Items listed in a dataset
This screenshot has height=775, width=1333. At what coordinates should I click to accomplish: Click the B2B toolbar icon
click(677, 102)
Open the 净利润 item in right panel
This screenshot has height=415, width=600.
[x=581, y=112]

■ **TASK STATEMENT**:
Please return the data above exactly as given.

■ **RESPONSE BOX**:
This screenshot has height=775, width=1333. At what coordinates should I click to accomplish: Click the B2B toolbar icon
click(677, 102)
Open the 净利润 item in right panel
This screenshot has height=415, width=600.
[x=581, y=112]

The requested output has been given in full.